--- Short exercise A ---
Rewrite the part of the rows that opens with the line containing "Task: Open 宿管员管理 in the sidebar" and closes with the line containing "click(x=12, y=183)", changing "GUI agent" to "screen agent" and leaving all else unchanged.

With this, `renv` will download and install the requisite packages as
appropriate when the image is created. Any new containers created from this
image will hence have those R packages installed and visible at run-time.


## Dynamically Provisioning R Libraries with renv

The aforementioned approach is useful if you have multiple applications with
identical package requirements. However, on occasion, one will have multiple
applications built from a single base image, but each application will have
its own independent R package requirements. In this case, rather than including
the package dependencies in the image itself, it would be preferable for each
container to provision its own library at run-time, based on that application's
`renv.lock` lockfile.

In effect, this is as simple as ensuring that `renv::restore()` happens at
container run-time, rather than image build time. However, on its own,
`renv::restore()` is slow -- it needs to download and install packages, which
could take prohibitively long if an application needs to be run repeatedly.

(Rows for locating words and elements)
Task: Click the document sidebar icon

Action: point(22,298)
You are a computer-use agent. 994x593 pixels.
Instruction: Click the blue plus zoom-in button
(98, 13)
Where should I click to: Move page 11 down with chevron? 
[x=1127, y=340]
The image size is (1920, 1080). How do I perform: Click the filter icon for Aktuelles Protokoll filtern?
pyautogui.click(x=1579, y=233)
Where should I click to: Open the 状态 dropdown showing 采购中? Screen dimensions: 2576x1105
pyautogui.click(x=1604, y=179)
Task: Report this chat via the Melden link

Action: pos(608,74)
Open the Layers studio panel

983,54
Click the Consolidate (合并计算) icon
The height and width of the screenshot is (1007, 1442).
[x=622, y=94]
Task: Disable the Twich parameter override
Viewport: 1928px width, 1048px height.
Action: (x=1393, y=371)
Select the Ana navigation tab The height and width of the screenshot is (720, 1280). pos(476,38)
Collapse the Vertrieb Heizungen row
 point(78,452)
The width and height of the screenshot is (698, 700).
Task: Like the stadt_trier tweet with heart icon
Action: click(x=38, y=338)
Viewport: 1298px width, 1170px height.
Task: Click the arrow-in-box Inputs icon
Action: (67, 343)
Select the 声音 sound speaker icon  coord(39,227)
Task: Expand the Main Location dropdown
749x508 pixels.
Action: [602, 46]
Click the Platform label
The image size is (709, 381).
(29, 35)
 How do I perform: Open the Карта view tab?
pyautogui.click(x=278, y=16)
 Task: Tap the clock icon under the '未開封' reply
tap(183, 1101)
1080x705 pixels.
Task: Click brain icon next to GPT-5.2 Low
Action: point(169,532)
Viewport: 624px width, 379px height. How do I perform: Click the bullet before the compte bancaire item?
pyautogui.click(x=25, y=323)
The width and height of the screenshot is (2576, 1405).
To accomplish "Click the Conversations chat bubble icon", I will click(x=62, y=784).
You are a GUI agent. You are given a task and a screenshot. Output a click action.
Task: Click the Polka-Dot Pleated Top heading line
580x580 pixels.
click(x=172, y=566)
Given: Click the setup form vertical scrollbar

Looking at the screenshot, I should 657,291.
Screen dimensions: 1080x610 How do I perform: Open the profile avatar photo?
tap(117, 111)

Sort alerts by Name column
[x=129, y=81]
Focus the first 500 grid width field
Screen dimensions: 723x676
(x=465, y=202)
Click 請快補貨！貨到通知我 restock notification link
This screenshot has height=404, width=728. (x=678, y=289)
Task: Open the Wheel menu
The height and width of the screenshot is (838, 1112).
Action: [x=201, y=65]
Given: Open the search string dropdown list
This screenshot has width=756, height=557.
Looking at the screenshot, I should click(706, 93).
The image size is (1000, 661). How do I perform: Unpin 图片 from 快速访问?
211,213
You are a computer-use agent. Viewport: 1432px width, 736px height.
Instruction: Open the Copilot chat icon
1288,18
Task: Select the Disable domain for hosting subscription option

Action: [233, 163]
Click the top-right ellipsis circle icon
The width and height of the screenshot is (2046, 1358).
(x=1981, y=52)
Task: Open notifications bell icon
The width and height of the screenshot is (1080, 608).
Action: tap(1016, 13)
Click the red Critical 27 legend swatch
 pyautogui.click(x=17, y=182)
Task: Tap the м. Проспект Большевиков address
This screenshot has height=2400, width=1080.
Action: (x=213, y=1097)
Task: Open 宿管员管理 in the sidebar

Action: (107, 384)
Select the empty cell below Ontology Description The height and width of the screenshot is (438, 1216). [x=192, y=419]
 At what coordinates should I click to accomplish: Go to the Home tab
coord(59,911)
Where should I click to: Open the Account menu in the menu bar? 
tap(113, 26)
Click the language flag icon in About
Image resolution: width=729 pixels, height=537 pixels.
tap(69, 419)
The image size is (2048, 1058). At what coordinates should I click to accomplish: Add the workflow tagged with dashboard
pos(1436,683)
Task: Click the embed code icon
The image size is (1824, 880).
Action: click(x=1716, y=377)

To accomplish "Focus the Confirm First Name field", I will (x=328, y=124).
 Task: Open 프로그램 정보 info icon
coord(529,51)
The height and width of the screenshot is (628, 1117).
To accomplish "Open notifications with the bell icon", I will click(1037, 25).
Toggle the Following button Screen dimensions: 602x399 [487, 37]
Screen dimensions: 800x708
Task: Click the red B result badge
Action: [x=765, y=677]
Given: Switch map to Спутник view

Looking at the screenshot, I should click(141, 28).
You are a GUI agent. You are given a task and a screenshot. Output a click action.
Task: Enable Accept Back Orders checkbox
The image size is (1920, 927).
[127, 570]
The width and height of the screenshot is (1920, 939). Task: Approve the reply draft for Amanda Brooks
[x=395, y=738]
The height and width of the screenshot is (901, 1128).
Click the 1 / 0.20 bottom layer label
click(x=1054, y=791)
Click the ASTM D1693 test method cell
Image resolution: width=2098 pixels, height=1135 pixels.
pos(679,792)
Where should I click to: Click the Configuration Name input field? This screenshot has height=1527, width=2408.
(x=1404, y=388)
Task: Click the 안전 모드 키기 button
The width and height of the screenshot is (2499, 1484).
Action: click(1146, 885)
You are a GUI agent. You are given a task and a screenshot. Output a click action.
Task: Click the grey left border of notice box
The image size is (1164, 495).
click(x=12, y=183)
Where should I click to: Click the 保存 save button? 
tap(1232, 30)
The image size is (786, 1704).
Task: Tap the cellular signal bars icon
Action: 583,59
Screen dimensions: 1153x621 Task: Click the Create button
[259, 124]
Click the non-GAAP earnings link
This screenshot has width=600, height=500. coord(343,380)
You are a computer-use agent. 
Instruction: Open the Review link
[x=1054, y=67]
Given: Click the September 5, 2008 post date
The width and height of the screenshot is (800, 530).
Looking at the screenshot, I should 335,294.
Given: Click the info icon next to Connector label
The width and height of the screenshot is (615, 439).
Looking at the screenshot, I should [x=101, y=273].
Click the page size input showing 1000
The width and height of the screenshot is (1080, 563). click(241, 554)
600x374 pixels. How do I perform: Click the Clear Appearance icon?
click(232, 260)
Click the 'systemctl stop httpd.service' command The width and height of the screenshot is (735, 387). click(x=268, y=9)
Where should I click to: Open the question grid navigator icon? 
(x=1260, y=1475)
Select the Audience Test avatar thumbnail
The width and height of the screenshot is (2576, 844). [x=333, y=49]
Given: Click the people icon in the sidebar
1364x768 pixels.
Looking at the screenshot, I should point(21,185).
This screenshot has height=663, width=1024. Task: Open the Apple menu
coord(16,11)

--- Short exercise B ---
According to the renv text, why is running `renv::restore()` on its own at container run-time a problem?

--- Finished answer A ---
Task: Open 宿管员管理 in the sidebar

Action: (107, 384)
Select the empty cell below Ontology Description The height and width of the screenshot is (438, 1216). [x=192, y=419]
 At what coordinates should I click to accomplish: Go to the Home tab
coord(59,911)
Where should I click to: Open the Account menu in the menu bar? 
tap(113, 26)
Click the language flag icon in About
Image resolution: width=729 pixels, height=537 pixels.
tap(69, 419)
The image size is (2048, 1058). At what coordinates should I click to accomplish: Add the workflow tagged with dashboard
pos(1436,683)
Task: Click the embed code icon
The image size is (1824, 880).
Action: click(x=1716, y=377)

To accomplish "Focus the Confirm First Name field", I will (x=328, y=124).
 Task: Open 프로그램 정보 info icon
coord(529,51)
The height and width of the screenshot is (628, 1117).
To accomplish "Open notifications with the bell icon", I will click(1037, 25).
Toggle the Following button Screen dimensions: 602x399 [487, 37]
Screen dimensions: 800x708
Task: Click the red B result badge
Action: [x=765, y=677]
Given: Switch map to Спутник view

Looking at the screenshot, I should click(141, 28).
You are a screen agent. You are given a task and a screenshot. Output a click action.
Task: Enable Accept Back Orders checkbox
The image size is (1920, 927).
[127, 570]
The width and height of the screenshot is (1920, 939). Task: Approve the reply draft for Amanda Brooks
[x=395, y=738]
The height and width of the screenshot is (901, 1128).
Click the 1 / 0.20 bottom layer label
click(x=1054, y=791)
Click the ASTM D1693 test method cell
Image resolution: width=2098 pixels, height=1135 pixels.
pos(679,792)
Where should I click to: Click the Configuration Name input field? This screenshot has height=1527, width=2408.
(x=1404, y=388)
Task: Click the 안전 모드 키기 button
The width and height of the screenshot is (2499, 1484).
Action: click(1146, 885)
You are a screen agent. You are given a task and a screenshot. Output a click action.
Task: Click the grey left border of notice box
The image size is (1164, 495).
click(x=12, y=183)

--- Finished answer B ---
It is slow because it needs to download and install packages, which could take prohibitively long if an application needs to be run repeatedly.